愛媛の伝承文化

大本敬久。民俗学・日本文化論。災害史・災害伝承。地域と文化、人間と社会。愛媛、四国を出発点に考えています。

2024年辰年 愛媛県内に残る竜伝説

2024年01月01日 | 口頭伝承
元旦。あけましておめでとうございます。2024年もどうかよろしくおねがいいたします。

さて、本日1月1日付愛媛新聞の1面と5面に、愛媛県内に残る竜伝説の特集記事が載りました。八幡浜市大島の龍王池、西予市野村町石久保の竜王様、大洲市森山の拝竜権現、西条市禎瑞の竜神社、今治市波止浜、波方町の龍神社などが紹介されています。


写真は西予市野村町石久保の竜王様


私もこの記事、取材に協力しましたが、あらためて愛媛県内の竜関連の文化、事例を整理する機会となりました。
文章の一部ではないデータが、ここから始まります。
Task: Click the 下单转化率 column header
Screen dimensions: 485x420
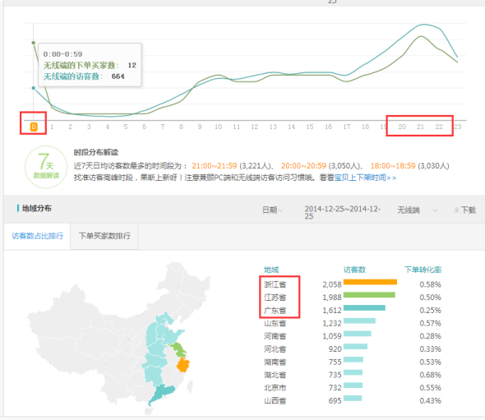Action: click(423, 270)
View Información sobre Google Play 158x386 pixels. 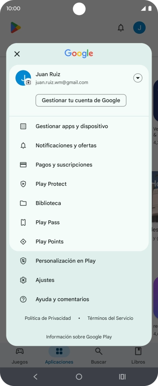(x=79, y=337)
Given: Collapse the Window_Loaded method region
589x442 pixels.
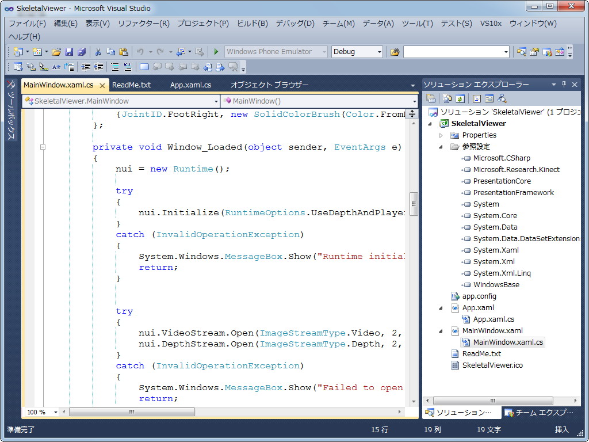Looking at the screenshot, I should tap(43, 147).
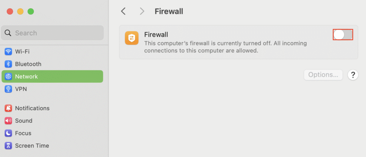The height and width of the screenshot is (157, 366).
Task: Turn on the Firewall switch
Action: coord(343,35)
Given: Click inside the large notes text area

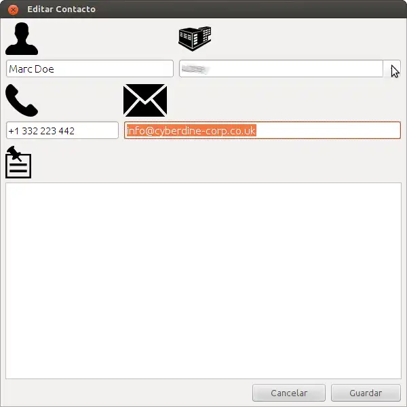Looking at the screenshot, I should click(204, 281).
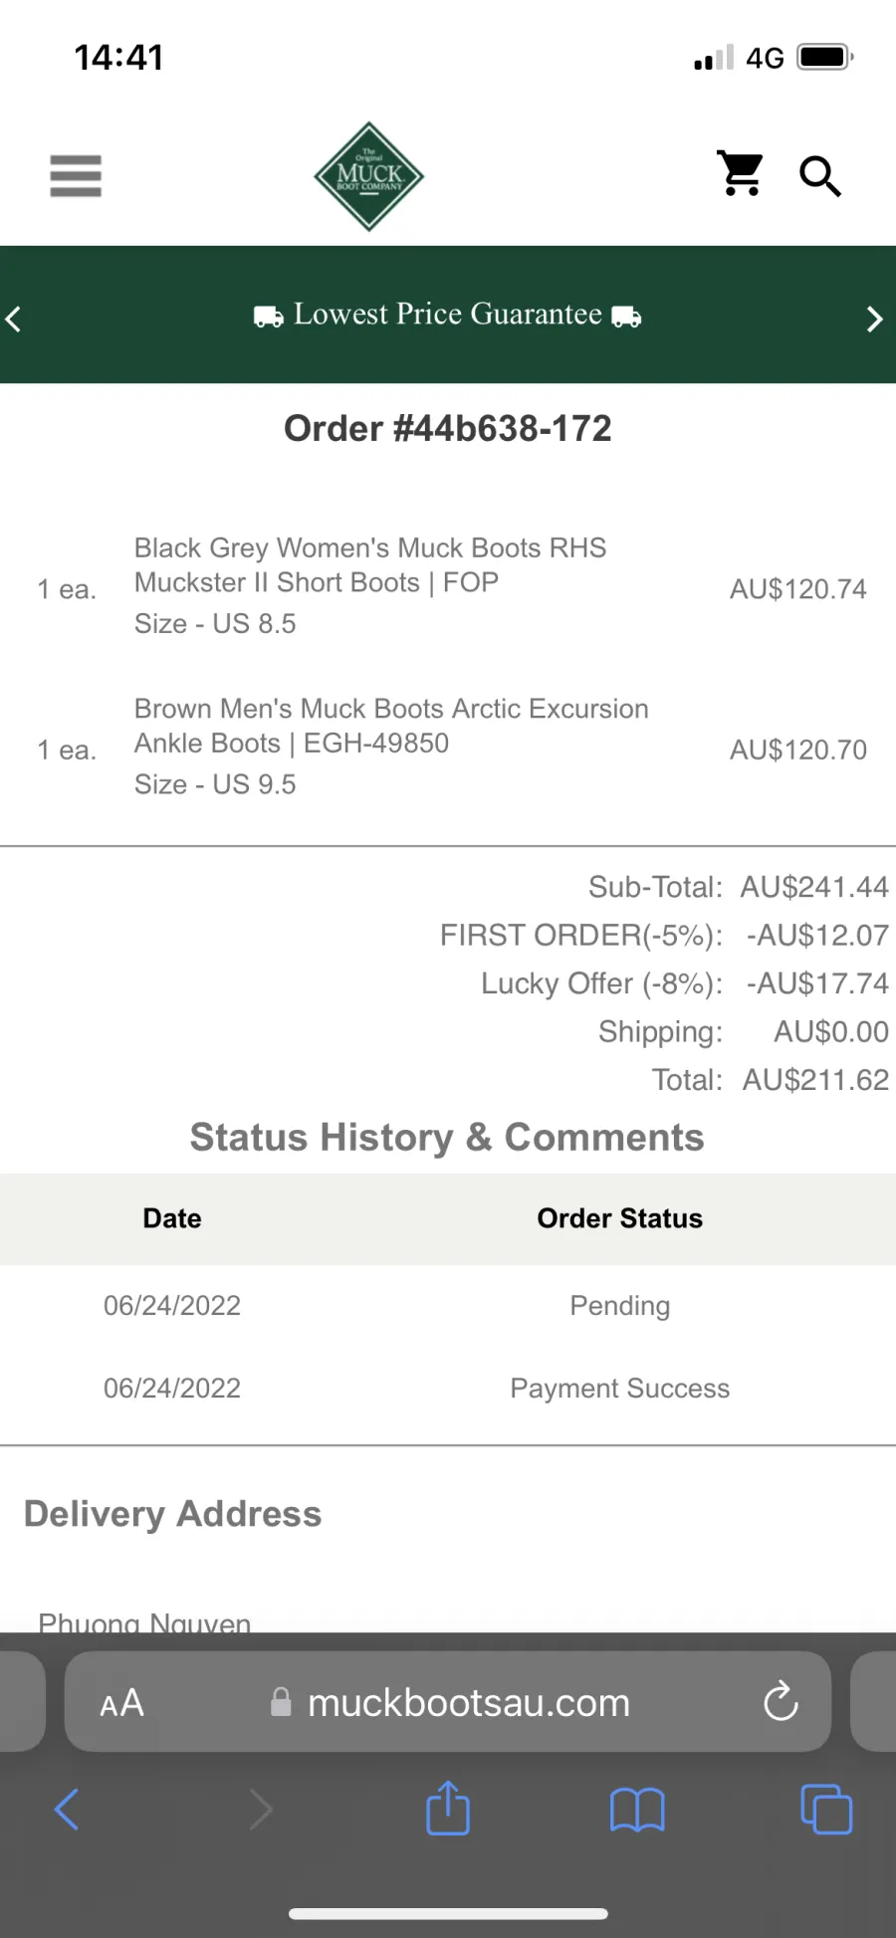Open the Safari share sheet

(448, 1807)
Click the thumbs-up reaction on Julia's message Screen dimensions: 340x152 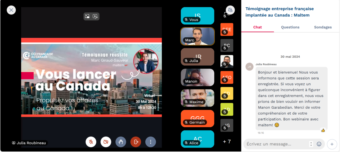(x=323, y=130)
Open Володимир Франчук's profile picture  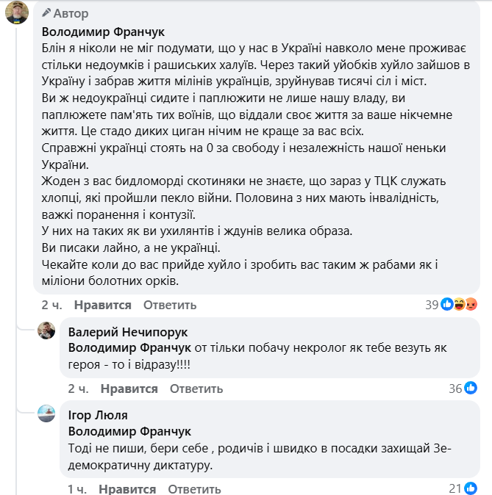click(17, 12)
精力的に現地取材され、執筆された森記者、ありがとうございました。

記事では触れられませんでしたが、これらの他にも、新居浜市立川の龍河神社、新居浜市などの祭りの太鼓台の布団締めや幕の龍デザイン、松山市奥道後の竜姫宮、東温市音田の大崩壊物語の龍神様、大洲市の臥龍渕、西予市野村町大野が原の龍王神社などの竜にまつわる文化も各所、さまざまに残されています。
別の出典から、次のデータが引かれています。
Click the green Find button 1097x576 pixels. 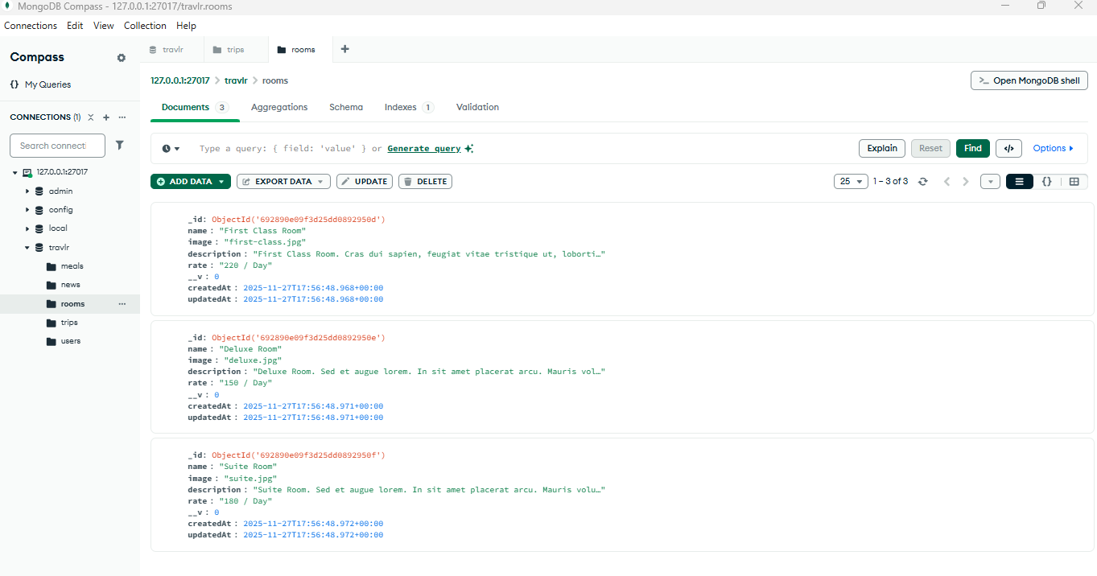coord(972,148)
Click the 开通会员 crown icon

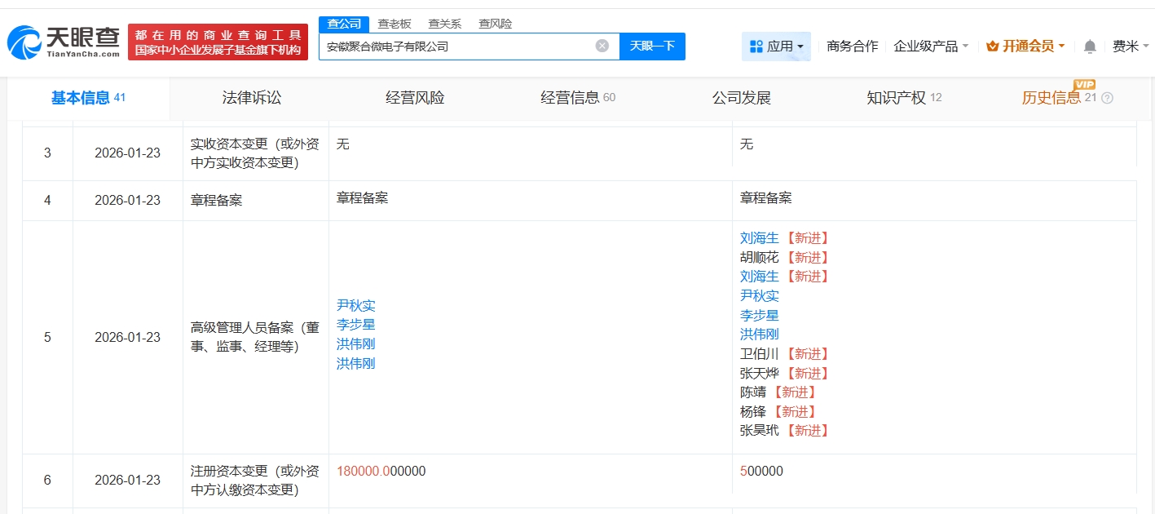[992, 47]
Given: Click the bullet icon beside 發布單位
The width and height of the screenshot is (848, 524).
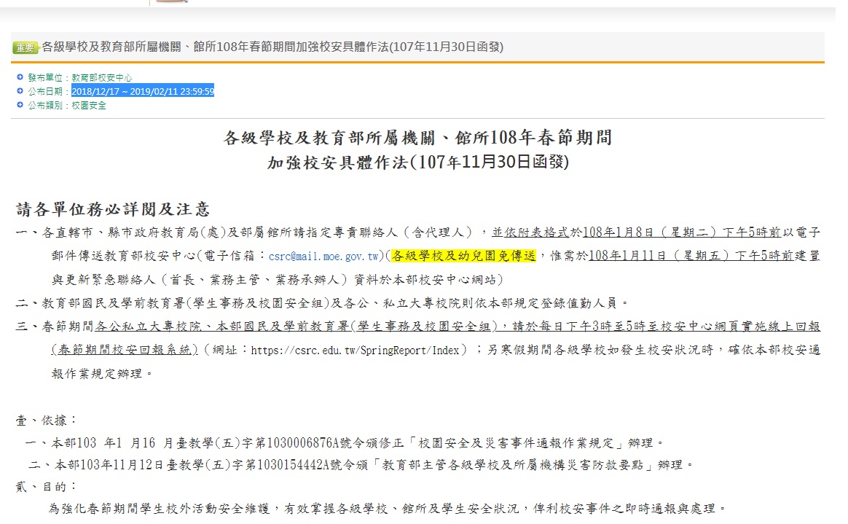Looking at the screenshot, I should [x=20, y=77].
愛媛県内での竜の伝説は、川、海近くの水害被災地や被災リスクの高い場所に多く残されています。記事にもコメントしましたが、「竜は現代人にとってはキャラクター化されたファンタジーな存在だが、水害とともに生きた先人の伝言に耳を傾けてほしい。」

地域に継承された伝説は、いまの私たちのくらしを、安心、安寧なものにしていく可能性を有しています。地域の伝説に注目する、いままで受け継がれ、残された意味を考える、そして後世につなげることが大切だと思っています。